Give 'em some seed, they'll send a tweet
DWR Northeastern Region Conservation Outreach Manager
Finding food in the winter can be a tough prospect for Utah's wild birds.
During the late summer and fall, most birds leave Utah for areas that are warmer. Those that stay find a food supply that snow, long nights, below zero temperatures, storms and frost-forming inversion layers have severely reduced.
Only birds capable of finding seeds, berries, dormant insects and other limited food sources can survive Utah's tough winters.
During the cold months of winter, birds need to eat regularly to maintain their body heat. And that's where you come in. Unlike deer-which artificial feeding can actually harm-feeding stations can play a pivotal role in helping wild birds survive.
Bird feeding can also bring a host of small, colorful, fascinating characters right into your backyard.
Sound like fun? It is. But once you get started, you have to stay committed to providing food to your birds every day.
Most birds develop feeding patterns, moving from food source to food source along a regular daily route. The birds that visit your yard will start to rely on your feeding stations, especially during winter storms, cold snaps and other critical times. If you don't feed the birds, the birds may not have time to find other sources to last them through the emergency.
If you start feeding birds, it's very important that you feed them every day through the winter and well into the spring.
Feeding stations can be simple or complex.
Simply scattering food on the ground or hanging a bird feeder in a tree are examples of simple stations. Providing multiple feeders with different seeds, types of perches and different sized openings, and varying how high you place each feeder, is an exattract birds. Suet, which is another name for fat, is a rich source of energy that some birds can use. Simply stuffing the suet into cracks in the bark of a tree can turn the tree into a good suet feeder.

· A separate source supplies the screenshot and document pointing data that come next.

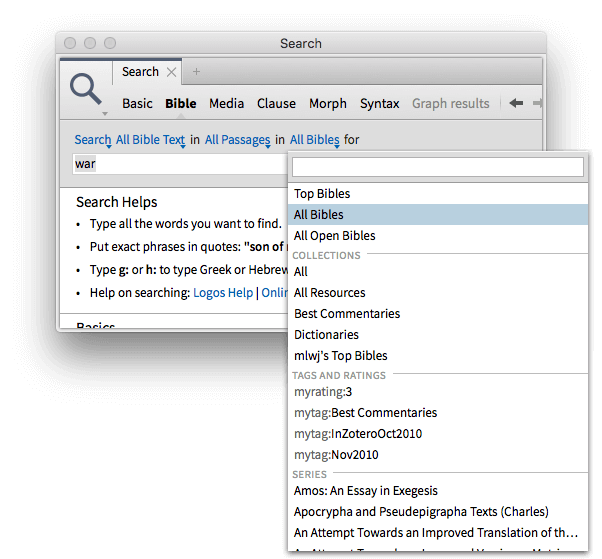The width and height of the screenshot is (602, 559).
Task: Expand the All Bible Text dropdown
Action: pyautogui.click(x=150, y=140)
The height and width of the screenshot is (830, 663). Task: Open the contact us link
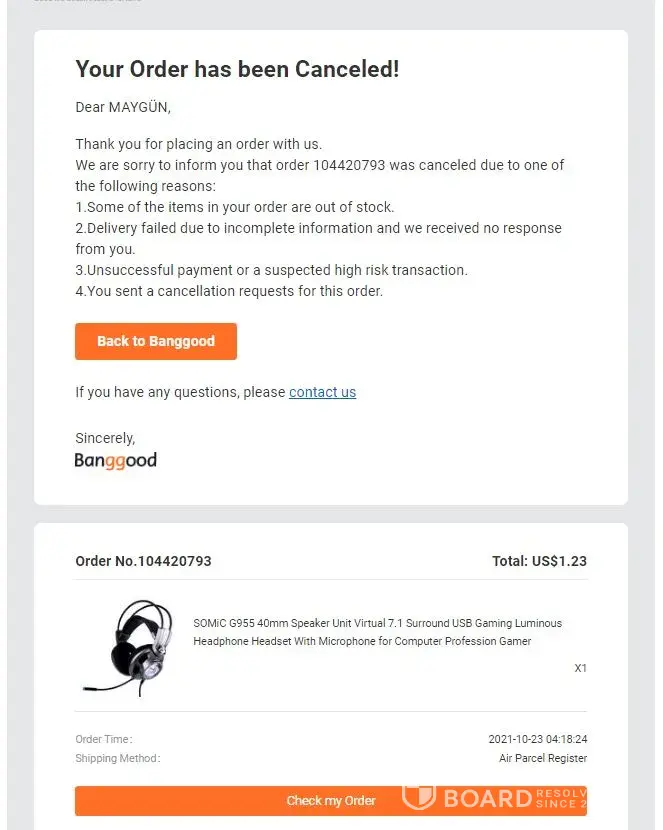pos(322,392)
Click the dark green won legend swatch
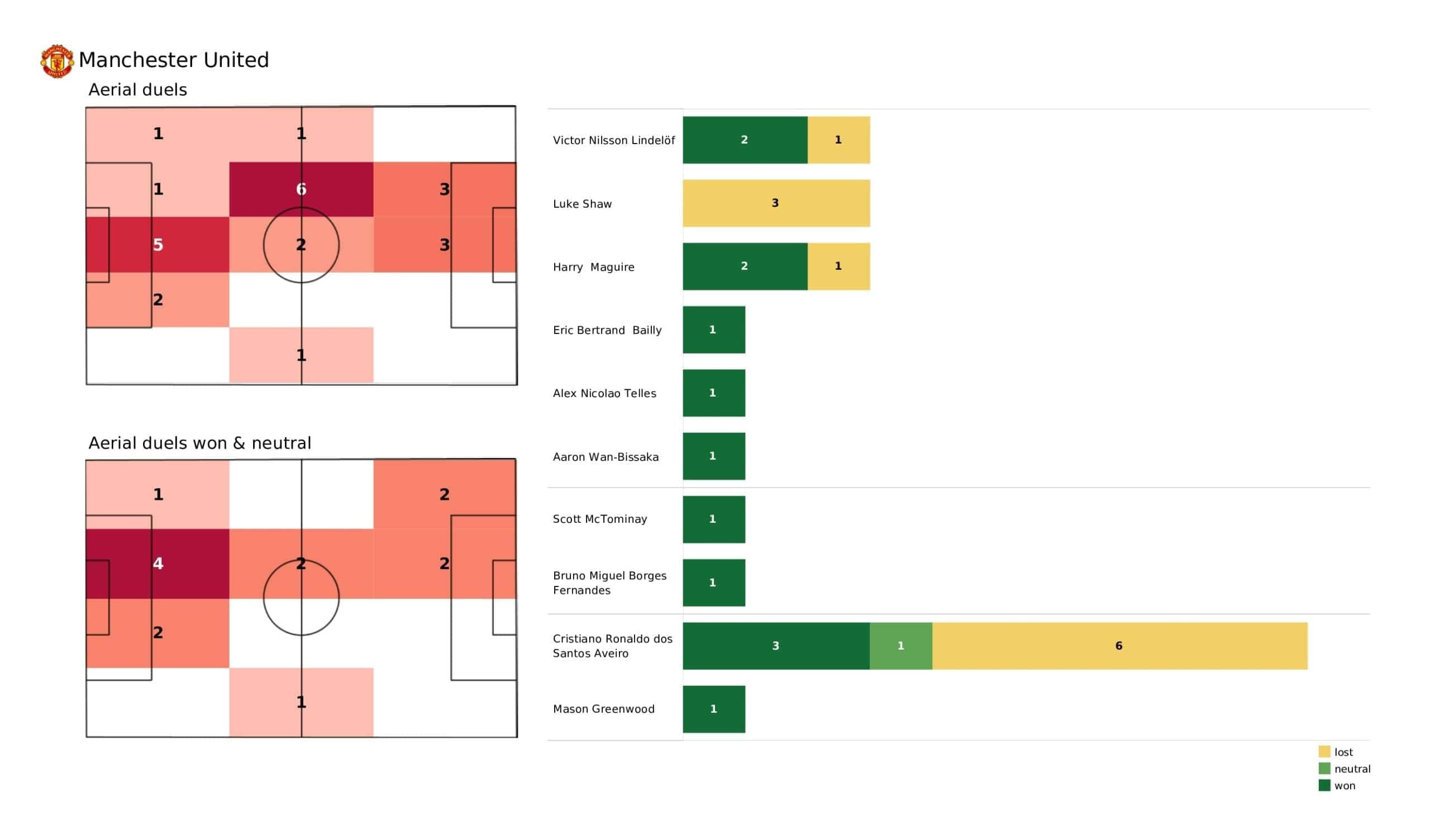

Fortunately, birds are more interested in the food than the cost of your feeder or how the feeder looks. Feeders made at home or bought in a store can both work equally well. Just make sure your feeder keeps the seeds in it dry and has enough openings so the birds can reach the food.
As you set up your feeding station, keep two things in mind-variety and safety.
Providing a variety of foods and feeders, placed at different heights, will attract a greater variety of birds.
Spread your feeders out to avoid concentrating a large number of birds in one area. And find or create areas where it's easy to clean up spilled seeds and other messes. This will help control the spread of disease and food poisoning from moldy or spoiled seeds.
In addition to a constant, reliable source of food, the birds you attract need something else-a safe, protected place to eat and rest.
A natural setting that birds normally use is a great place to put a feeder. These natural settings not only block the wind and the weather, they also offer escape cover from housecats and other predators.
A protected yard is also a good place to put a feeder. If you place a feeder in a protected yard, place the feeder in the open, away from any cover that cats might use to sneak up on feeding birds.
Also, remember to place your feeders where you can easily see them. A good place is near a window, a balcony or another place where you can see the birds without disturbing them. Placing a feeder close to a window will actually cut down on birds flying into the window because, after leaving the feeder, the birds won't have time to build up much speed.